The required output is the exact run of lines from the one bearing "This screenshot has height=952, width=1270." through the final line of the listing below, with the pictures removed.

——————

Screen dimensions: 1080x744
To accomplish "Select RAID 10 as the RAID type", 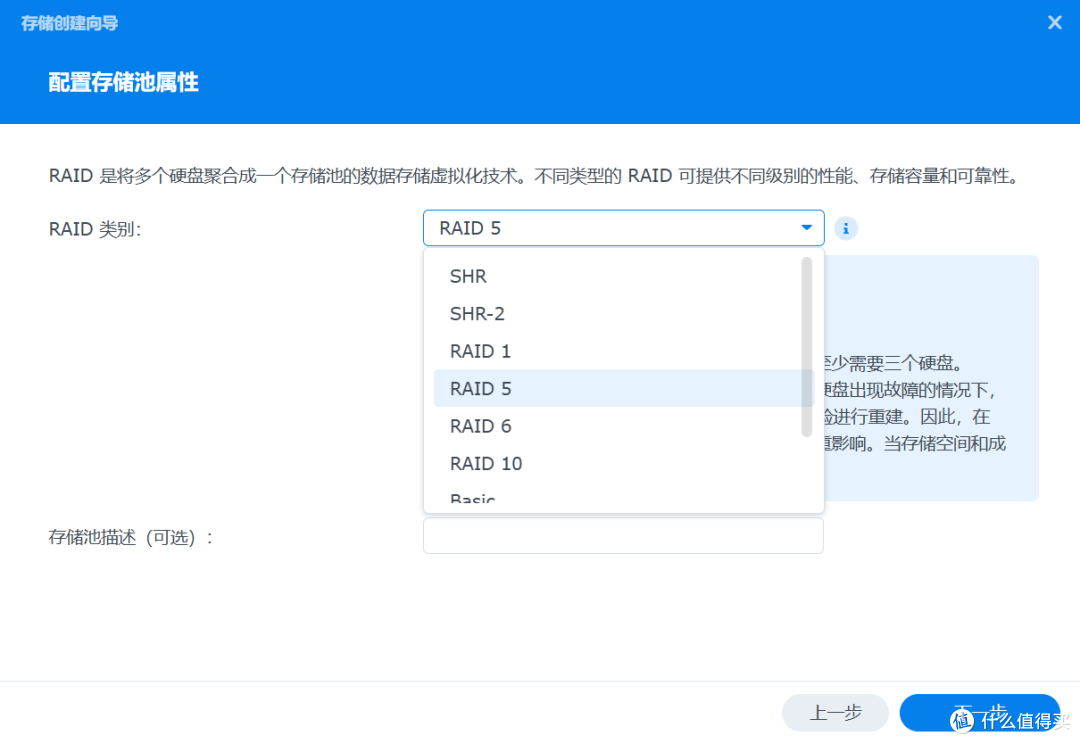I will coord(486,463).
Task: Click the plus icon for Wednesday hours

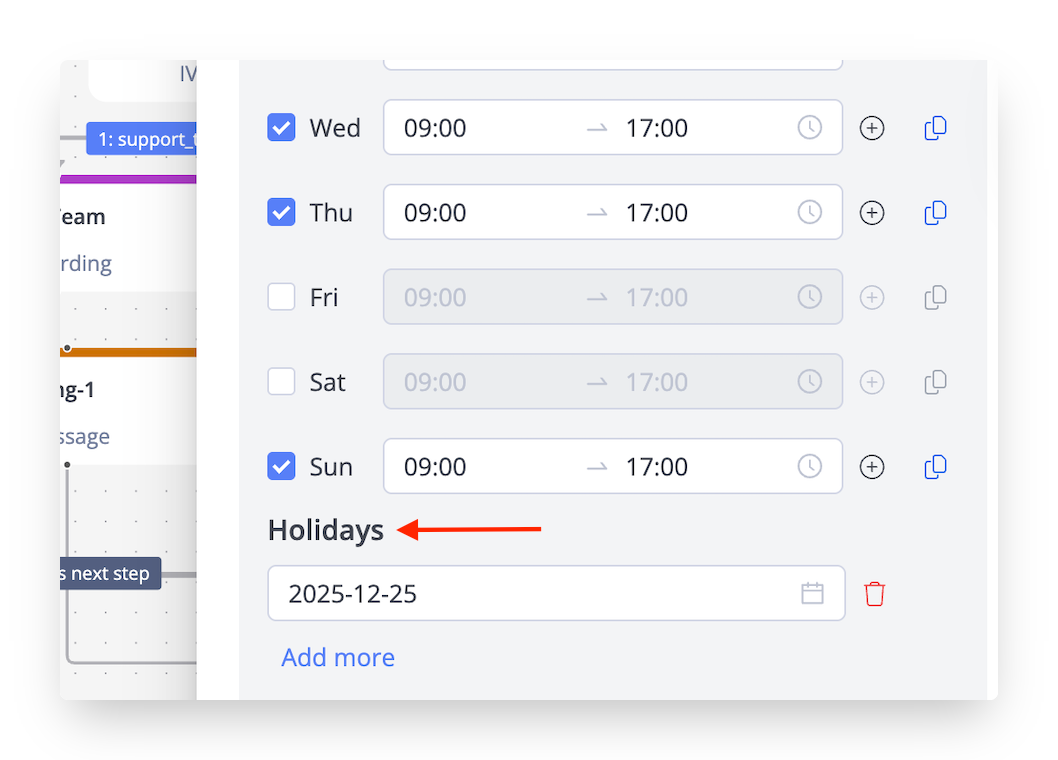Action: 872,128
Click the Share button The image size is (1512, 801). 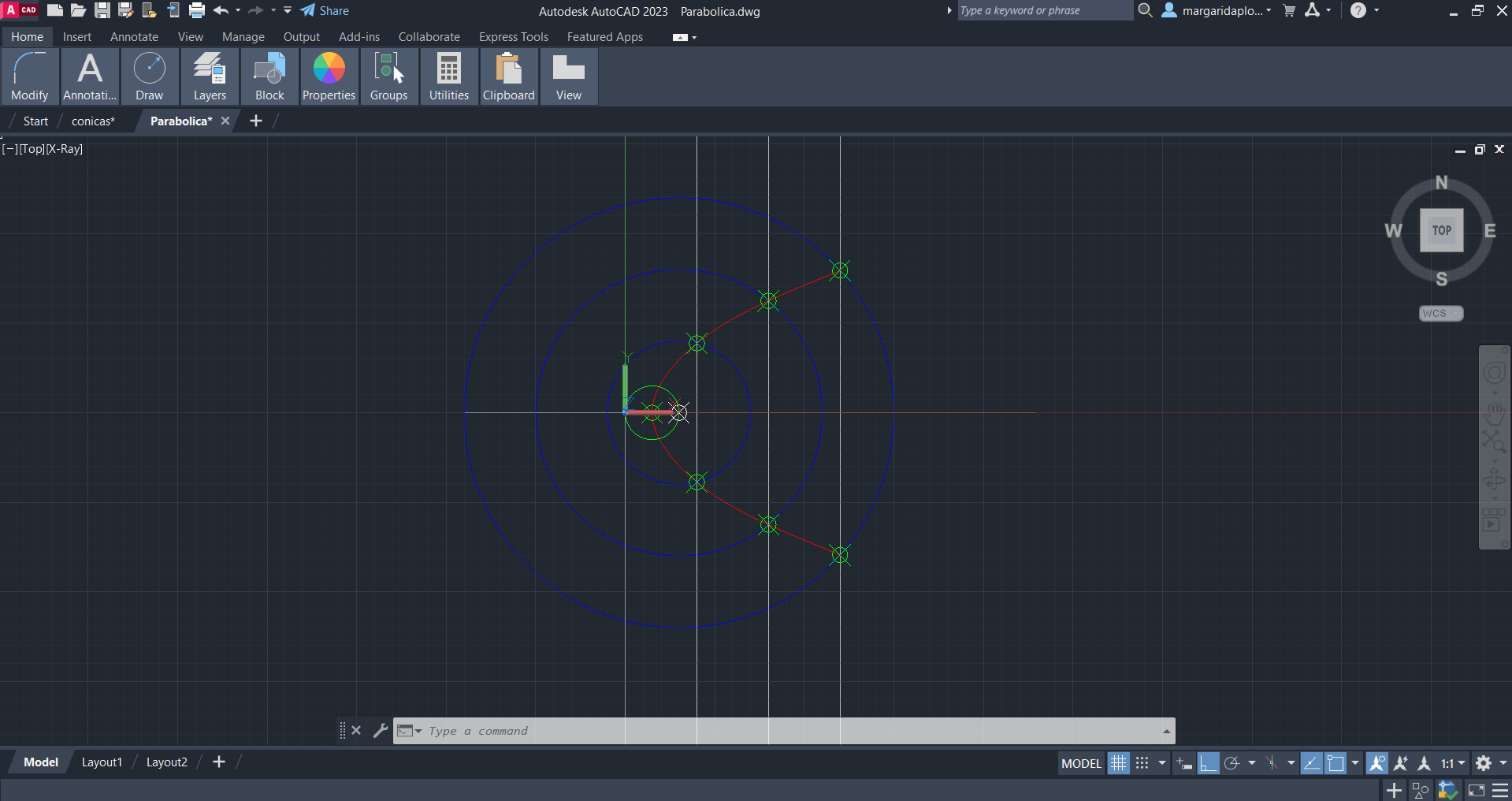click(325, 10)
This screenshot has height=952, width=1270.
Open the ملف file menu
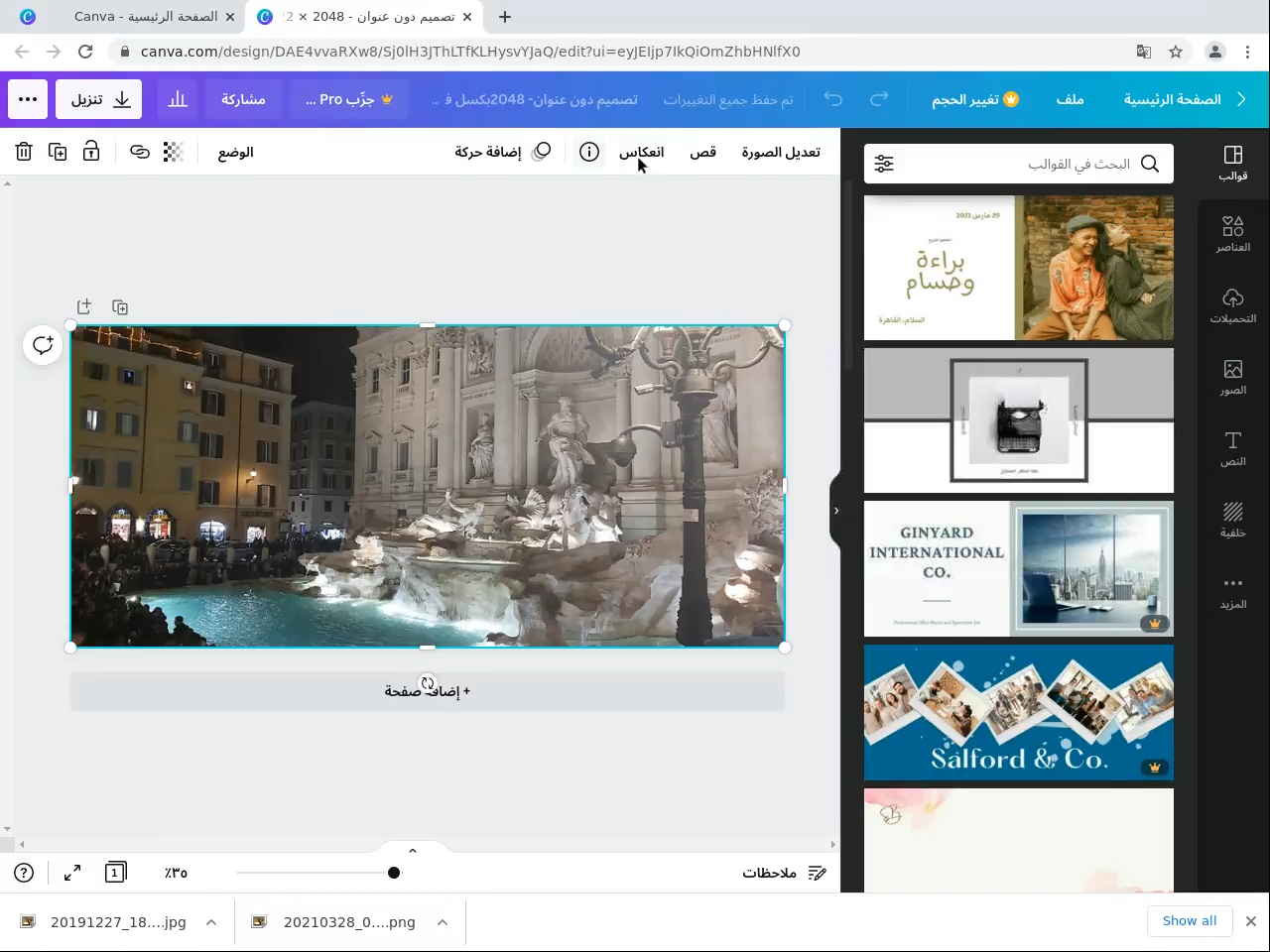tap(1070, 99)
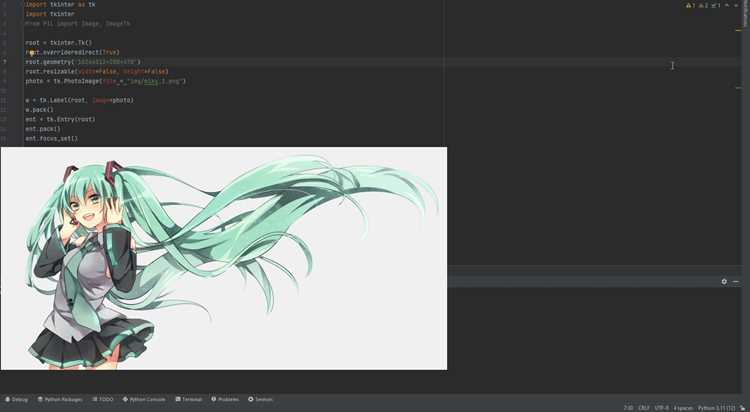Show the TODO tool window
Screen dimensions: 750x412
(x=103, y=399)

——————

Result for this exercise:
This screenshot has height=952, width=1270.
Open the ملف file menu
tap(1070, 99)
Show the TODO tool window
Screen dimensions: 750x412
(x=103, y=399)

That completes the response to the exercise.